[Stored records]

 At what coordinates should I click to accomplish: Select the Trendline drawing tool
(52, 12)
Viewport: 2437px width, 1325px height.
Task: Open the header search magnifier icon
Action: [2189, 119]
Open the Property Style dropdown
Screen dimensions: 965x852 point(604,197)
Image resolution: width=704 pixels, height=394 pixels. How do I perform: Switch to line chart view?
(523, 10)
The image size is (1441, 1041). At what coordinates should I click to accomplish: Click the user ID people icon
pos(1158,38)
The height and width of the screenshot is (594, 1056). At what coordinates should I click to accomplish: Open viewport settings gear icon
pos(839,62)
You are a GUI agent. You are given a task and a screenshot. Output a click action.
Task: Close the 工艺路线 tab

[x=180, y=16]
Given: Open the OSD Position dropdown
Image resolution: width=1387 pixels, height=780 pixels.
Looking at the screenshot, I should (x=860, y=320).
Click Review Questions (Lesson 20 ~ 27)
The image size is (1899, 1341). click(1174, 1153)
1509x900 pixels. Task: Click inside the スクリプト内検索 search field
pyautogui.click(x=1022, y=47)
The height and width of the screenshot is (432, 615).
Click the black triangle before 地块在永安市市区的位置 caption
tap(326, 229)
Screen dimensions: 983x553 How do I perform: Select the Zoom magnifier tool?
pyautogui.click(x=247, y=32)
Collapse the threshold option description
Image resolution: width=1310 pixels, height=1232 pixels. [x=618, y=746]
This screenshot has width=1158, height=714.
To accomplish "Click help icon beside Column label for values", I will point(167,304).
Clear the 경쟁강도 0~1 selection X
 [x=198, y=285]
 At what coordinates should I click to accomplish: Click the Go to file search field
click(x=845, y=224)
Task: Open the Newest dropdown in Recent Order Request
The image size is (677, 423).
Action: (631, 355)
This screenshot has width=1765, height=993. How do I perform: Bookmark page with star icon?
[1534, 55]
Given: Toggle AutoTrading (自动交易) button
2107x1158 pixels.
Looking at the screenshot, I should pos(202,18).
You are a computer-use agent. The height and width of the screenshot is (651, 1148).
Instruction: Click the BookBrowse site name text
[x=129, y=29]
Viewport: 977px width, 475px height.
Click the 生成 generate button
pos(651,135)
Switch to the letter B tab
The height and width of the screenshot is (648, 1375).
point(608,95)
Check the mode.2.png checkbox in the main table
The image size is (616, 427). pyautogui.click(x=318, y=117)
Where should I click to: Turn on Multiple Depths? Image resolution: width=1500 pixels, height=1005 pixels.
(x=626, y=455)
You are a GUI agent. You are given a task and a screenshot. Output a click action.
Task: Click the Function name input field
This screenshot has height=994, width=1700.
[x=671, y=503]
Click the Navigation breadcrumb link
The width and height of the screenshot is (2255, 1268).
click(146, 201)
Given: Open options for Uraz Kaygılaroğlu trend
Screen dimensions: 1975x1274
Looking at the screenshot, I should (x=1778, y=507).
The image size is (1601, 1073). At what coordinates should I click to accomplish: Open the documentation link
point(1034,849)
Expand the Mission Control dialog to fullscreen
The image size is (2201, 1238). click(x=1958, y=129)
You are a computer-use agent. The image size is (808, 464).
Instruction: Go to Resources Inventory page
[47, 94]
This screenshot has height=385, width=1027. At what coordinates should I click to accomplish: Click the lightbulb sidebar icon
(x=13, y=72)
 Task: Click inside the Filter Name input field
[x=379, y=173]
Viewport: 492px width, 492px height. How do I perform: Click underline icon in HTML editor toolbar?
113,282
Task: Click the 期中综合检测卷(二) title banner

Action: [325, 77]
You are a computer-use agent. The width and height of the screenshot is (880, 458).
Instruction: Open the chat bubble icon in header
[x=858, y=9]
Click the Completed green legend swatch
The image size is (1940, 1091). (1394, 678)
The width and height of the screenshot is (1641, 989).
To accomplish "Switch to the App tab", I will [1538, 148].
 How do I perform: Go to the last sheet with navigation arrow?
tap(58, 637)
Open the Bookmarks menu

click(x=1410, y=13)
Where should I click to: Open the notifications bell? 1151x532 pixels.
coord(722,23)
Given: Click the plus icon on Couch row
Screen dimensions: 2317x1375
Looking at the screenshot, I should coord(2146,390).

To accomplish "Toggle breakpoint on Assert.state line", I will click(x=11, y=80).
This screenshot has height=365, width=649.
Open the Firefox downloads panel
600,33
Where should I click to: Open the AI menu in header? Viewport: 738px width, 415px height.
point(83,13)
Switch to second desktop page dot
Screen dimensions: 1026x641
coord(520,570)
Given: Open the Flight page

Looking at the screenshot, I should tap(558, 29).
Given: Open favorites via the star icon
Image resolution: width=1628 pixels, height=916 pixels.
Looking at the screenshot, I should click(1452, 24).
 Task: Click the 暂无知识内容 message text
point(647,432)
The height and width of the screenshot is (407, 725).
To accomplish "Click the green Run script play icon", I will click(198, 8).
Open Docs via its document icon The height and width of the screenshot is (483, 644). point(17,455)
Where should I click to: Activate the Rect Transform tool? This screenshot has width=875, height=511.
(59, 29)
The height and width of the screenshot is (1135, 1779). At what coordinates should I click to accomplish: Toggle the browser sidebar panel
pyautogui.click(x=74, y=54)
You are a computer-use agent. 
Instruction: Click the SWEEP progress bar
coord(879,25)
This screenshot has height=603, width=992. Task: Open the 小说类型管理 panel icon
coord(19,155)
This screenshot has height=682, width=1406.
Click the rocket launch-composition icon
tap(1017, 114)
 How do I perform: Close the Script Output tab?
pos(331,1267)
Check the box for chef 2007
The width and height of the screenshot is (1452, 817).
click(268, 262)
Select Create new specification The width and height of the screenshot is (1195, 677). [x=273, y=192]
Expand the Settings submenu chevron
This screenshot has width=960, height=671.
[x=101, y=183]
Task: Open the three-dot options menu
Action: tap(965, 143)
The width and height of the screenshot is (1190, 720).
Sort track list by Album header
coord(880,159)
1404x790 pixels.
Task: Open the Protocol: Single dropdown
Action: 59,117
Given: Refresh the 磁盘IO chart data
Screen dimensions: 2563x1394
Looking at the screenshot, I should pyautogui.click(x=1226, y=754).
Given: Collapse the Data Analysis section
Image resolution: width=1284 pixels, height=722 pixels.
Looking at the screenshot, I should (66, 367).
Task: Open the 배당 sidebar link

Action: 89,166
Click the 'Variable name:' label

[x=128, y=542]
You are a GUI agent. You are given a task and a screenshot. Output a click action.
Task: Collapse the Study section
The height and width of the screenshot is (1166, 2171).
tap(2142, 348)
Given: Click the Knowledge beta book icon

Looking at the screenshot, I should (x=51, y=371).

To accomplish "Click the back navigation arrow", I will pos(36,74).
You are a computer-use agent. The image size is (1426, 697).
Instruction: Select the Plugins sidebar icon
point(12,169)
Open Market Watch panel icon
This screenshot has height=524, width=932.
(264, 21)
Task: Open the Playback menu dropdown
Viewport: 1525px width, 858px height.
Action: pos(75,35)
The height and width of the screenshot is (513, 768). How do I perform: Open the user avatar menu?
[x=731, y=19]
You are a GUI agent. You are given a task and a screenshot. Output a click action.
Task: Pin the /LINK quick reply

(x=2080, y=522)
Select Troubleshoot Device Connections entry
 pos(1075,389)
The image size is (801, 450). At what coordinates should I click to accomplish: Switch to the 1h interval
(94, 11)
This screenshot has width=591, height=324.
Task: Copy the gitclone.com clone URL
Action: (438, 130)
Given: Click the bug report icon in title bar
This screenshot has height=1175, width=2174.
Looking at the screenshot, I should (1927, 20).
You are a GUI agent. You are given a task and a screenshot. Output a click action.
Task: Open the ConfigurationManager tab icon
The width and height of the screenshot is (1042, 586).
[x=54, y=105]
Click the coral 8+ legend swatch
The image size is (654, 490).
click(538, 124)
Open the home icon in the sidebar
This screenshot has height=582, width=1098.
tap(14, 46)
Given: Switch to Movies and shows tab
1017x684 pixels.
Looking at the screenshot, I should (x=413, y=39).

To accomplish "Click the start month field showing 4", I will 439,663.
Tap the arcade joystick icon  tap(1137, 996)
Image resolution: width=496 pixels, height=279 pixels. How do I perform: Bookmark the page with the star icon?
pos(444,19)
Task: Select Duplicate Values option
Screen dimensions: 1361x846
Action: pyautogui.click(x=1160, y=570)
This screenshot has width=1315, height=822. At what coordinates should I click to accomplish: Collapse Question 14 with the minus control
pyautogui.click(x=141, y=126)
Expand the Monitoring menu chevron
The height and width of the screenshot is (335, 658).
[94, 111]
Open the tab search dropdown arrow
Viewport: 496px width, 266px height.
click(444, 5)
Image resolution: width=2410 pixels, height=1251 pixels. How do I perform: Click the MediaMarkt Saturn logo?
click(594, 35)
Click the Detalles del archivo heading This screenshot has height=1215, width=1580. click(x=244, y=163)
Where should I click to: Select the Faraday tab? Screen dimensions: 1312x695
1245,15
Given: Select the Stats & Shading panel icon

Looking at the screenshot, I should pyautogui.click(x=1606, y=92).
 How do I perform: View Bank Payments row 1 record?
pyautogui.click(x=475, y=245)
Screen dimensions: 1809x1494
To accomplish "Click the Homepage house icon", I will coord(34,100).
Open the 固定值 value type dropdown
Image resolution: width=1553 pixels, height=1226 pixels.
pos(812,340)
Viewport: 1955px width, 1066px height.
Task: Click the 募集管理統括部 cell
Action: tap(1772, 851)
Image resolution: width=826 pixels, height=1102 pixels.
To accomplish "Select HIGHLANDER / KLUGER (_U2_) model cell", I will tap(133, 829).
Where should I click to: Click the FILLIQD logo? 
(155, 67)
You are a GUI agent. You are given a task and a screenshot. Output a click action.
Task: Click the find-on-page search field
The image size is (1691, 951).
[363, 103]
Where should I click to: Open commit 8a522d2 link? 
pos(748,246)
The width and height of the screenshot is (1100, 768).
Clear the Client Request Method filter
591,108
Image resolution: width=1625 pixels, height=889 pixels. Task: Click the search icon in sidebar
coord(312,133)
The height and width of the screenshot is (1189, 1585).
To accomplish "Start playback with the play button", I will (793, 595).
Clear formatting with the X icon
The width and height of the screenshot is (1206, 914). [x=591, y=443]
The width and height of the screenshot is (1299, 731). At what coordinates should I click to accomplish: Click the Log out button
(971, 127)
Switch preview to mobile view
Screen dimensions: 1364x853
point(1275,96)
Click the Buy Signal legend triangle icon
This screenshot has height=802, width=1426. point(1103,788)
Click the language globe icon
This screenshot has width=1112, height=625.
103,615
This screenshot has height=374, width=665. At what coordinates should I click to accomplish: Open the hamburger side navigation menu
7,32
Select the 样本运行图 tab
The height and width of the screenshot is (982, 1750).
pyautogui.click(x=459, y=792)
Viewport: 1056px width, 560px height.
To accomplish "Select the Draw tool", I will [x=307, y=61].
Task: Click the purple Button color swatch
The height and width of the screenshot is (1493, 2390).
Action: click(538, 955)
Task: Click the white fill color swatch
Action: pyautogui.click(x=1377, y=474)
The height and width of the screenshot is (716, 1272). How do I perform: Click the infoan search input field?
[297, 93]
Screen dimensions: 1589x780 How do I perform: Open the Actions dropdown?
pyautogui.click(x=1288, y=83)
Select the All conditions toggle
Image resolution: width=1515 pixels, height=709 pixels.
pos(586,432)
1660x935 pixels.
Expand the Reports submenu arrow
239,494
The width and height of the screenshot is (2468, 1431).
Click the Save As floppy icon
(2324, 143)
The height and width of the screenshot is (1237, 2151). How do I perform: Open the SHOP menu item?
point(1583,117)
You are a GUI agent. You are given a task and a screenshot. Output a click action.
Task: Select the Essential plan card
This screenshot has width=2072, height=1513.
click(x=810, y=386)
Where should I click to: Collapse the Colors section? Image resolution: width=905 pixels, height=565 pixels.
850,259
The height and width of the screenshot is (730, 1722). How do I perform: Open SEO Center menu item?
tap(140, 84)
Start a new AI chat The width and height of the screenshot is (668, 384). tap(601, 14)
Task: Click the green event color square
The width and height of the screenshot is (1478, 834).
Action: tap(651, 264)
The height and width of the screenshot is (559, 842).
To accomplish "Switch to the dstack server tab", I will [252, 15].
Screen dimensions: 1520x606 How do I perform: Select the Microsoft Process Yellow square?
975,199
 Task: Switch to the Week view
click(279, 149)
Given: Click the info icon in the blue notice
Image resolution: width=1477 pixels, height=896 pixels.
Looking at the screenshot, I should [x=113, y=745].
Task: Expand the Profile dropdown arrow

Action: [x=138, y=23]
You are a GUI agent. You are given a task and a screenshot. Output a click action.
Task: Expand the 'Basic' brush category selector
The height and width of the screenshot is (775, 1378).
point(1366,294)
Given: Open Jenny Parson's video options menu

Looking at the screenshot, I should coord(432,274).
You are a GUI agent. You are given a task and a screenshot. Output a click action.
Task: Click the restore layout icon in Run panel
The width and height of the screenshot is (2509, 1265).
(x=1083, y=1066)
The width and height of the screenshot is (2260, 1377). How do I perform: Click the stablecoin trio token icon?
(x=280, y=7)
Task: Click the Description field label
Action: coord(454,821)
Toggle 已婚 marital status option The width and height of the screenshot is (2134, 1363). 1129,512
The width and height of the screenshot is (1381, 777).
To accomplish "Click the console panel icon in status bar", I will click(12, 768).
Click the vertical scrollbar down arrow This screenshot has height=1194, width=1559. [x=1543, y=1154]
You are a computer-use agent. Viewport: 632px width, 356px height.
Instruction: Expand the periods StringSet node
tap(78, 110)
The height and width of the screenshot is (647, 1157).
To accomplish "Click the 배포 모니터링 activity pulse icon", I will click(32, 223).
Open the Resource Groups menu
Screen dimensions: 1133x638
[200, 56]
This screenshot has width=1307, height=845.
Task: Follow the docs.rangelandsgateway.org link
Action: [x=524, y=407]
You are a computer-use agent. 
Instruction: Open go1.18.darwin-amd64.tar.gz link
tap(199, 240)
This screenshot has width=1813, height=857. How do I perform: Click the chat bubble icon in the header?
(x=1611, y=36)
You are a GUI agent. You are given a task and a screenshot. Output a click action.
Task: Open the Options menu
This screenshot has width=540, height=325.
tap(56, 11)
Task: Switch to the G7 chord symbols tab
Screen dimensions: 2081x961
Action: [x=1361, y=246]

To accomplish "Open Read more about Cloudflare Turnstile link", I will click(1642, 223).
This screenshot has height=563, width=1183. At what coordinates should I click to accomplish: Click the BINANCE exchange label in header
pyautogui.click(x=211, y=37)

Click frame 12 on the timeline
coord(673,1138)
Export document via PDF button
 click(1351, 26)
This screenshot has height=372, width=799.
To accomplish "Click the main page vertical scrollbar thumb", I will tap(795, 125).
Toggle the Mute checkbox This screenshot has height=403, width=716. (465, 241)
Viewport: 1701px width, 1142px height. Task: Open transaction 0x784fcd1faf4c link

--- Task details ---
All lines above from the one with "The image size is (677, 423)." to the one with "Switch to the letter B tab", inclusive, should be copied exactly, and no other lines.

--- Completed exercise ---
The image size is (677, 423).
Action: (631, 355)
This screenshot has width=1765, height=993. How do I perform: Bookmark page with star icon?
[1534, 55]
Given: Toggle AutoTrading (自动交易) button
2107x1158 pixels.
Looking at the screenshot, I should pos(202,18).
You are a computer-use agent. The height and width of the screenshot is (651, 1148).
Instruction: Click the BookBrowse site name text
[x=129, y=29]
Viewport: 977px width, 475px height.
Click the 生成 generate button
pos(651,135)
Switch to the letter B tab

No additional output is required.